** EXERCISE **
Print the first line of the records below and every line after it, up to and including the line with "The width and height of the screenshot is (940, 528).". Print nothing else.

** Records drawn from a dataset **
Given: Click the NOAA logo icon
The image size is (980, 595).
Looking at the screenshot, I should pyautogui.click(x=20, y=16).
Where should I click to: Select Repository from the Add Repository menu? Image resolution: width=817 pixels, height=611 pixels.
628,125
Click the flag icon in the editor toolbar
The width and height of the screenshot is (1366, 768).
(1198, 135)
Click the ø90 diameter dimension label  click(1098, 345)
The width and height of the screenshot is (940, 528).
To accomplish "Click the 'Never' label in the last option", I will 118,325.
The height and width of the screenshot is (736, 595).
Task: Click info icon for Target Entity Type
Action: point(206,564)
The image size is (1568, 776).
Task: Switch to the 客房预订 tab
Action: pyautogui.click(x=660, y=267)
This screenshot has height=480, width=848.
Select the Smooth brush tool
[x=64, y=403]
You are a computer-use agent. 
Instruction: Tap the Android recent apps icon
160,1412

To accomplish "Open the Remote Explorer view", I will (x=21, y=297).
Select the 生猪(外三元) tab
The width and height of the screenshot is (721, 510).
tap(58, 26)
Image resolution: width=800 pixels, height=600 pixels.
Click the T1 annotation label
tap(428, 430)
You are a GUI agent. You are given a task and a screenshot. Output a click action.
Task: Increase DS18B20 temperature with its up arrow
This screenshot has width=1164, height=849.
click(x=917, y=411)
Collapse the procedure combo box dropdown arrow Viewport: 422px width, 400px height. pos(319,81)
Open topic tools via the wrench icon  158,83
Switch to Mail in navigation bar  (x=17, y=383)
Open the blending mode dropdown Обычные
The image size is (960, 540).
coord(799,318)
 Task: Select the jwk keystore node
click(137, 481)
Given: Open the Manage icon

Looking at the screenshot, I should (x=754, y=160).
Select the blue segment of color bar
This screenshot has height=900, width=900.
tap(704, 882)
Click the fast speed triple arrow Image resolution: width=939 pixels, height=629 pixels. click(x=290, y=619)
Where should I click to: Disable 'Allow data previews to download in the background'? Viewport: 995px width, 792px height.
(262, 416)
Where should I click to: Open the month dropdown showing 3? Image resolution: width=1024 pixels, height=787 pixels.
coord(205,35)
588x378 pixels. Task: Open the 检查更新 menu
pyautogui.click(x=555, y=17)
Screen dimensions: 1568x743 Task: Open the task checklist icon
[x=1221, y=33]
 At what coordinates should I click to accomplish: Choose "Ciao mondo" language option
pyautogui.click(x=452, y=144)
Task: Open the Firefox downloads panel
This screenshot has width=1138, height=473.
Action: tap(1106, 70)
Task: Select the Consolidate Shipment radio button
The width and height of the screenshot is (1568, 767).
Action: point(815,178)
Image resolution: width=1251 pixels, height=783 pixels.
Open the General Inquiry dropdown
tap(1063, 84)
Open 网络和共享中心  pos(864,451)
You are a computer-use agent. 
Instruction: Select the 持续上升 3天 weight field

** YOUR RESPONSE **
Given: Click the NOAA logo icon
The image size is (980, 595).
Looking at the screenshot, I should pyautogui.click(x=20, y=16).
Where should I click to: Select Repository from the Add Repository menu? Image resolution: width=817 pixels, height=611 pixels.
628,125
Click the flag icon in the editor toolbar
The width and height of the screenshot is (1366, 768).
(1198, 135)
Click the ø90 diameter dimension label  click(1098, 345)
The width and height of the screenshot is (940, 528).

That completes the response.